Pandemic restrictions got you down? As humans, we all share a common consciousness after all, and music is one thing that brings us together.
So if you’re a self-proclaimed bluesman or blues woman and think you don’t like jazz – a very broad scope of music – you ought to at least look into the free music that’s going on in New Brunswick. Thanks to three dedicated volunteers who launched the New Brunswick Jazz Project in 2010, and thanks to Mayor Jim Cahill, there’s free music, now under ventilated tents, to soothe your soul and calm your mind.
The New Brunswick Jazz Project was co-founded by Virginia DeBerry, James Lenihan and Mike Tublin. The informal group quickly got 501-C-3 non-profit designation and earned the endorsement of Mayor Cahill, who understands the role the arts play in keeping a small city vibrant and economically healthy, as New Brunswick has so many restaurants, and in recent years, new housing and new residents.
As of this point, with the resurgence of COVID-19 in many municipalities around the Garden State, NBJP shows are scheduled through the end of December. The group maintains a good website and all shows and show times are posted there. Patrons may also sign up for the group’s e-mail blasts to stay thoroughly apprised. Unlike in years past, parking in New Brunswick is easy on Thursday nights, Fridays and weekends, and if you have to use a parking deck, you can usually get your ticket validated for discounted parking, i.e., $2 as opposed to $6 or $8.
In the last two weeks, my spirits were brightened – yes the shorter days get to all of us, one way or another – by excellent shows by German raised Brazilian jazz harmonica player Hendrik Meurkens and his trio, and, on the afternoon of Sunday Nov. 15, an excellent three sets by the Hoboken-based Swingadelic group, joined by saxophonist Jerry Weldon. Swingadelic’s music is all over the map and includes Great American songbook standards, New Orleans associated tunes by Allen Toussaint, Dr. John and others, blues, and rock ‘n’ roll as well as traditional jazz from paragons like Ellington and Basie.

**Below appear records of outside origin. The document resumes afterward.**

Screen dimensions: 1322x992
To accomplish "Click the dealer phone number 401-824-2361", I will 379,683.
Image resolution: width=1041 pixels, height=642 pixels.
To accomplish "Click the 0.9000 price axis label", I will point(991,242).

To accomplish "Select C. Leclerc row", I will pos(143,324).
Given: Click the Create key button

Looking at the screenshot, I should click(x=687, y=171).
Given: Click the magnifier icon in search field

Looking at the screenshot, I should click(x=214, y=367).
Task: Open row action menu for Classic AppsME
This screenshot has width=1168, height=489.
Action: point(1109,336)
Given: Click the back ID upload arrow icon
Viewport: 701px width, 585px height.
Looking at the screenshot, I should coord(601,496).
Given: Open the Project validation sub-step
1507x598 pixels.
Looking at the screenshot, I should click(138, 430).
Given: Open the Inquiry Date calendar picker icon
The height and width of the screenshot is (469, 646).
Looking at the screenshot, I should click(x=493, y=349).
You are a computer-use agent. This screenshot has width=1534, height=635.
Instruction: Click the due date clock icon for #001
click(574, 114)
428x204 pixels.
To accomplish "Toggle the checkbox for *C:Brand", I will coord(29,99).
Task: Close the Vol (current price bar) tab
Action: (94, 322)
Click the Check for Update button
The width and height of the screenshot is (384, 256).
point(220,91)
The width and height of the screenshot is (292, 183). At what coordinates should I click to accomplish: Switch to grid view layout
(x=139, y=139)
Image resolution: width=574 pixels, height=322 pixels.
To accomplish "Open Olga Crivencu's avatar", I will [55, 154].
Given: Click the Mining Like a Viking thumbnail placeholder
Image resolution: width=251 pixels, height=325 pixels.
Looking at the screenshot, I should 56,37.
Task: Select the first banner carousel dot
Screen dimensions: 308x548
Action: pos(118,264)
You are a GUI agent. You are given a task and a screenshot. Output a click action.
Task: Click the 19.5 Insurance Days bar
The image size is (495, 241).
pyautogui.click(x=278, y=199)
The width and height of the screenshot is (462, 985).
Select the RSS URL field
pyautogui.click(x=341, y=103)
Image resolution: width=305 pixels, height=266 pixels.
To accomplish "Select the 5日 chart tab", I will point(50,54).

To be sure, one thing that separates the New Brunswick Jazz Project from other ventures like it that have fallen by the wayside is the level of commitment DeBerry, Tublin and Lenihan bring to their volunteer work. Musicians are expected to arrive early and do proper sound checks and the trio works with the musicians in tweaking things so they know how they’ll sound before the first notes are played. Also, the group’s website is updated weekly and they’re religious about sending out their e-mail blasts on time and with accurate information.
In a 2012 interview for U.S. 1 Newspaper of Princeton, DeBerry explained, “We thank all of our musicians in our e-mails, because we know they work at a lower rate for us than they do for other places,” De Berry said, while Lenihan added: “We might get away with paying them less money, but we make sure that the venues treat them well and the musicians get fed and get a set break. That goes a long way towards fulfilling our relationships with the musicians.”